- [PROVIDED RECORDS]:
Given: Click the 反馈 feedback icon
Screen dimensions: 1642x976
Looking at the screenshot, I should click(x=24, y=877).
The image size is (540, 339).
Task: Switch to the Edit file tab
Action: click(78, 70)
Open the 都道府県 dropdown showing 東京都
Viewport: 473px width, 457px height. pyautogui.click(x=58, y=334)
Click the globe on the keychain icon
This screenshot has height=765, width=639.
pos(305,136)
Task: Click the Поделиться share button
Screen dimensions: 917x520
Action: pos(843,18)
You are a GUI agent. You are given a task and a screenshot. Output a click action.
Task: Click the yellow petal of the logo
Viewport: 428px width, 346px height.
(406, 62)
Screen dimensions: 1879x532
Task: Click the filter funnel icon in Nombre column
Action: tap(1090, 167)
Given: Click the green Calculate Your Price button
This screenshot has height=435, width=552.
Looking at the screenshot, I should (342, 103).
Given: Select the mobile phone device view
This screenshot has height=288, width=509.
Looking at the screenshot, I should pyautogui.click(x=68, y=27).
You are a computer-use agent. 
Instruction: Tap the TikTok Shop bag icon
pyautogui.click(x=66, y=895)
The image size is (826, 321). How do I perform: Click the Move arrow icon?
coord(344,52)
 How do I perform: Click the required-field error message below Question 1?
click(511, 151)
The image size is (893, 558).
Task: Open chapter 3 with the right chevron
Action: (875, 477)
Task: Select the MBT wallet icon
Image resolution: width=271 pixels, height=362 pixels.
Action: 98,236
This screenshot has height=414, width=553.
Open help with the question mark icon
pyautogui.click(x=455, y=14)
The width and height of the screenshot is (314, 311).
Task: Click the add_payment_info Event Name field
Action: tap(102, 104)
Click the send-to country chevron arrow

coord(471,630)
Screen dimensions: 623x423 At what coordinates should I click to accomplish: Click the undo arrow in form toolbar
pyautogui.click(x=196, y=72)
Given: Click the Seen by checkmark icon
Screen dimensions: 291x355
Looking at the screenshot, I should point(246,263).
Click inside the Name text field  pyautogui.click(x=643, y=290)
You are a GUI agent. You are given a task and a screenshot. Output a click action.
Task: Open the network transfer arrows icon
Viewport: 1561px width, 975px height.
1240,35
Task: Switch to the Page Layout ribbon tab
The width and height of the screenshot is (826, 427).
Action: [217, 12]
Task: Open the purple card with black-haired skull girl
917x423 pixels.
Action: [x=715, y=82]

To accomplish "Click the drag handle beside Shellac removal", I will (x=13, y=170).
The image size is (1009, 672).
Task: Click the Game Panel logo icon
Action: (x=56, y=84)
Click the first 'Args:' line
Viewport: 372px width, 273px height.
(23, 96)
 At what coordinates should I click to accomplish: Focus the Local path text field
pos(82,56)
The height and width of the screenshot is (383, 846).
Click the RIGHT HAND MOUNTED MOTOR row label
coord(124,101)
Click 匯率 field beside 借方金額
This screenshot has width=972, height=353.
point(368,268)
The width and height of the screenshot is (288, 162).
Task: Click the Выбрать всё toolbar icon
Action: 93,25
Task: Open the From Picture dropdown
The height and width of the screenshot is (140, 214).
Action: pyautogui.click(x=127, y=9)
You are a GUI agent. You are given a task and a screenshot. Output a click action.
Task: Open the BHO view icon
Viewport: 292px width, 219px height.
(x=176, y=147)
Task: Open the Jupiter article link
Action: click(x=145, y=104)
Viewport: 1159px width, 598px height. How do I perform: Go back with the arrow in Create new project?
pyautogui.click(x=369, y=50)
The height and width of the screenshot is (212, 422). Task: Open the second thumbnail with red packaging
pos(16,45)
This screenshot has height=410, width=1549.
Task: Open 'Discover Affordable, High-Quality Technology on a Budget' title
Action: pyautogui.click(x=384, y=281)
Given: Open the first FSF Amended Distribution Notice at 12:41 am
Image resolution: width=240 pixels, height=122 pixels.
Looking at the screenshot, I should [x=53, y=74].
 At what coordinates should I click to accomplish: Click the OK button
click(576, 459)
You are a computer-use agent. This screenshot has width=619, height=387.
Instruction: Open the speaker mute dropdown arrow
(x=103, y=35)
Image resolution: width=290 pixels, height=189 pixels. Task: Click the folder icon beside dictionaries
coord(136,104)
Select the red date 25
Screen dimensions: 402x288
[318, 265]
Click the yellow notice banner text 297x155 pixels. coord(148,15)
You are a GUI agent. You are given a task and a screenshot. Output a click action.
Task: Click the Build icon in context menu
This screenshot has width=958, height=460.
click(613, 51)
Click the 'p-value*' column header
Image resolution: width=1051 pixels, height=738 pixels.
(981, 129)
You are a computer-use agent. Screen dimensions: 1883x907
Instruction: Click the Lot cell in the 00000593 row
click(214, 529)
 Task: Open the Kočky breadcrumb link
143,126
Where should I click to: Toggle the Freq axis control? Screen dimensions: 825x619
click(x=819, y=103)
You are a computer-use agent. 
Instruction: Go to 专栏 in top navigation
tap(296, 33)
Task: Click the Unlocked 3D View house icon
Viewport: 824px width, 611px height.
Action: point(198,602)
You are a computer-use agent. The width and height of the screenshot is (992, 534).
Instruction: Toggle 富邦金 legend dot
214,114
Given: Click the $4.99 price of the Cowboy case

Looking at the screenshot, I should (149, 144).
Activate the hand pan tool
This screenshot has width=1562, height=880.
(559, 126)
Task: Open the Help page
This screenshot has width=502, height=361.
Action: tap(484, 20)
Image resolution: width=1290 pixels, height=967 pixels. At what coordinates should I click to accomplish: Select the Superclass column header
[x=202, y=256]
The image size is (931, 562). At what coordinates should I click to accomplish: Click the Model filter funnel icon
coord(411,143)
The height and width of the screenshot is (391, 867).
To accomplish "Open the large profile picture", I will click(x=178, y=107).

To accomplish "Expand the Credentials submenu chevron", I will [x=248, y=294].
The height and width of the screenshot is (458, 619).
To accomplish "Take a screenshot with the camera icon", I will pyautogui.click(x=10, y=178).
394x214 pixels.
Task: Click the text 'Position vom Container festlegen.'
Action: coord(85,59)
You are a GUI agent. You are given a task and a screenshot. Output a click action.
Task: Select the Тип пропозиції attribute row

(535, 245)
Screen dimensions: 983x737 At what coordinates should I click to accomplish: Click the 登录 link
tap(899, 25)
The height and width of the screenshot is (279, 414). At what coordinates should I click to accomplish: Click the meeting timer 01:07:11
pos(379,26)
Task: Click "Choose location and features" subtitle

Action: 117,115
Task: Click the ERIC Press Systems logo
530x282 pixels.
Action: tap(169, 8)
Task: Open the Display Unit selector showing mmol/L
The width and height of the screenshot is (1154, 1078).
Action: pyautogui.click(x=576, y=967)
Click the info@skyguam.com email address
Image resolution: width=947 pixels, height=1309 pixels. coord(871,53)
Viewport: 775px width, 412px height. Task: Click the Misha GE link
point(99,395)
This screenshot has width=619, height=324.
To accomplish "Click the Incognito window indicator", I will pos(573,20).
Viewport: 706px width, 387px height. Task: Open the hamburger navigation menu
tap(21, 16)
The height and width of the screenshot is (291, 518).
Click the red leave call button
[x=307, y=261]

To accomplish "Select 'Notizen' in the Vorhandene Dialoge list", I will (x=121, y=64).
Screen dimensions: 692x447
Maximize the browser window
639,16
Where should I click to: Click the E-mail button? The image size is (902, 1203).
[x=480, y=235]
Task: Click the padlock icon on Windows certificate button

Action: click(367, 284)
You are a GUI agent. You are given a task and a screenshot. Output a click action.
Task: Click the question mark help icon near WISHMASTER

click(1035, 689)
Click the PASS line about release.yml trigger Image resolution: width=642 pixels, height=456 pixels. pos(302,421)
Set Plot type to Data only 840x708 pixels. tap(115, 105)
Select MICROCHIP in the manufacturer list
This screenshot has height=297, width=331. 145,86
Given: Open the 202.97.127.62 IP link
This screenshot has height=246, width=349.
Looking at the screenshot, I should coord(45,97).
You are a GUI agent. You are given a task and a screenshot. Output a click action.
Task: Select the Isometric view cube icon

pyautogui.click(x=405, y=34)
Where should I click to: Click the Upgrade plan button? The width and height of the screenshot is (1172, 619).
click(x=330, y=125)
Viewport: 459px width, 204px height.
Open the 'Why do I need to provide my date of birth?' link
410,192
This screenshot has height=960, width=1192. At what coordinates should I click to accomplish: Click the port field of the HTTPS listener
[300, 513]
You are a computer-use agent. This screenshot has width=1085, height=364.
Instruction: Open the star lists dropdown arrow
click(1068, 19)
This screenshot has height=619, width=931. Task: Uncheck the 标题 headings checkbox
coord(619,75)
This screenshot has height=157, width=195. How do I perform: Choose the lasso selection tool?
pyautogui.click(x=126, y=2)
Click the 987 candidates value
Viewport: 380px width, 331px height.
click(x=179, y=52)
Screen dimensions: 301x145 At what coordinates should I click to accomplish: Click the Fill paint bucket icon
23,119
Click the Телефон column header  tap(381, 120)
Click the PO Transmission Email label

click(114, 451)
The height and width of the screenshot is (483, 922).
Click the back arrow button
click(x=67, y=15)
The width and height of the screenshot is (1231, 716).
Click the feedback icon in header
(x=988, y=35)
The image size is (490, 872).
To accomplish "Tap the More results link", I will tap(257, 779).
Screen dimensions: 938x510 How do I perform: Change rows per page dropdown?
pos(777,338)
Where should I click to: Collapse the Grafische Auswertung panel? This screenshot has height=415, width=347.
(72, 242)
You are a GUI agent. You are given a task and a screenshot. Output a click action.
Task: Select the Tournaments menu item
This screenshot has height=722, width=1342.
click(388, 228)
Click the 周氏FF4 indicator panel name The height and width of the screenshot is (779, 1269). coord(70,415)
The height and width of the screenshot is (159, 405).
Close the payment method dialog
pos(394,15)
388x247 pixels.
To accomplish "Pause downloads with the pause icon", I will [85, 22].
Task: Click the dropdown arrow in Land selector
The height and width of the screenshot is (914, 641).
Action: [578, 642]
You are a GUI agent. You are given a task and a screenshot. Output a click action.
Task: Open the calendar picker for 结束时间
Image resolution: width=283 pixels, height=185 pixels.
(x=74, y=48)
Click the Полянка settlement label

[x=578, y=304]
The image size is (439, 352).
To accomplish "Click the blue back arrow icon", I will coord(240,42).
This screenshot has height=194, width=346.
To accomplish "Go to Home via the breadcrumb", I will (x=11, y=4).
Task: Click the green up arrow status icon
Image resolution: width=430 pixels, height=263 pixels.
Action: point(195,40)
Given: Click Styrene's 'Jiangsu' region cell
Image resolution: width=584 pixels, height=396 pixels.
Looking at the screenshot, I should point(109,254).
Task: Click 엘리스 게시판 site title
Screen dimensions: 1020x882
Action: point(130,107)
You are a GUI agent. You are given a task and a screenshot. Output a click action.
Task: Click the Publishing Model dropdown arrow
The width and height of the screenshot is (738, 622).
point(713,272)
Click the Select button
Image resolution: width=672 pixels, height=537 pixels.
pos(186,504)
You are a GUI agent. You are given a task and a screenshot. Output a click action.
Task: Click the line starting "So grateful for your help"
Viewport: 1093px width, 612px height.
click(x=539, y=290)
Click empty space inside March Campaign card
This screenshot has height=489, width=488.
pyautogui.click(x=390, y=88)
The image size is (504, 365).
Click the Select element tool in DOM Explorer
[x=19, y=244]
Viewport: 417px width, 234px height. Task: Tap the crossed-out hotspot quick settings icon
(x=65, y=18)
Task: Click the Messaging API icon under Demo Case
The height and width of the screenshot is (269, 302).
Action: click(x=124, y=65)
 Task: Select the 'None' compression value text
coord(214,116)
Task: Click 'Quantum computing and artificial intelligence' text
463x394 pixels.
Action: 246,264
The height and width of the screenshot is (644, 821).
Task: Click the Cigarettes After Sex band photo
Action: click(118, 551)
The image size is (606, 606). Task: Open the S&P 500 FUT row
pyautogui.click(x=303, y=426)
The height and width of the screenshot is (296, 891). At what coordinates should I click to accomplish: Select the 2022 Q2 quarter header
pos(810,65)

- [PROBLEM TO WORK ON]:
Each line of the data that has the string "inside" should be returned.

- [WRITTEN RESPONSE]:
Click inside the Name text field  pyautogui.click(x=643, y=290)
Click empty space inside March Campaign card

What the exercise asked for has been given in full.